SUPPLIED PASSAGE »
---
Growth should pick up through the second half

Once this wave of Covid-19 cases eases and the domestic situation in China normalises, then there is potential for Chinese growth to accelerate and help pull the rest of the world out of an anticipated recession. Consensus projections have q/q real GDP growth in China strengthening from 0.8% in Q1 to 1.2% in Q2 and 1.7% in Q3. This will boost the global growth outlook in and of itself, but Chinese demand should also help support recoveries in other countries as well, notably commodity exporters: finance minister Liu Kun has in January repeated the government’s pledge to step up fiscal spending, including through infrastructure projects. However, it would be imprudent to anticipate that the authorities will unleash stimulus to the scale seen in 2008, when Chinese demand bolstered the recovery from the GFC and led to strong growth in key exporters such as Brazil and Australia. The PBOC reiterated on January 5 that it will implement targeted and ‘forceful’ monetary policy in order to support the economy through the coming months, but the massive infrastructure-led stimulus of 2008 is unlikely to be repeated in a much-changed environment where the authorities are wary of an over leveraged property sector.

Chinese reopening supportive of commodity prices

The Chinese reopening has given a fillip to some commodity prices, and metal prices rose through the close of 2022. However, with the rest of the world facing a downturn, the environment for industrial metals this year is far from sanguine. The other key commodity over which there is a sizeable question mark is to what degree will Chinese demand for oil will offset the recessionary environment in some other key economies. At present, the spread of Covid-19 has dampened any optimism, and oil prices are down around 7% since the start of the year.
---
LISTED ENTRIES »
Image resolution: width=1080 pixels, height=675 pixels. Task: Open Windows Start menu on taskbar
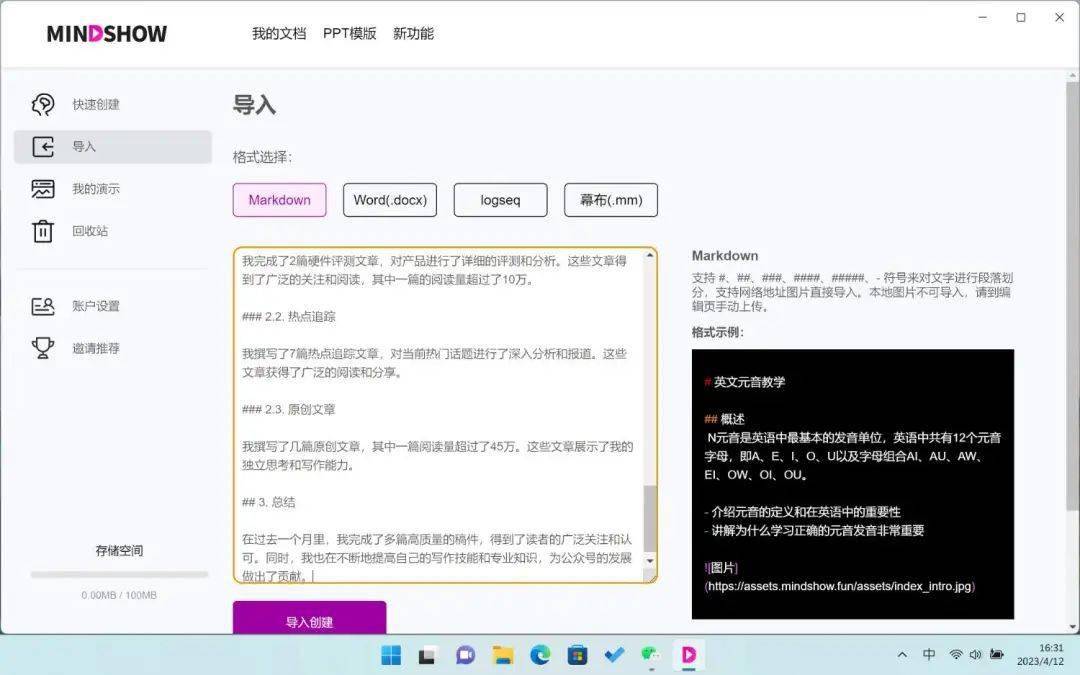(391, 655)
---
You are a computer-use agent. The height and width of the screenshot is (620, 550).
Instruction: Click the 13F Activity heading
---
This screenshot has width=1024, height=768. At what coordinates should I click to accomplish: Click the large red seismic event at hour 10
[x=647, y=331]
---
EXERCISE DIRECTIONS » According to the passage on China's growth outlook, what are consensus projections for China's q/q real GDP growth in Q3?

ANSWER SECTION » 1.7%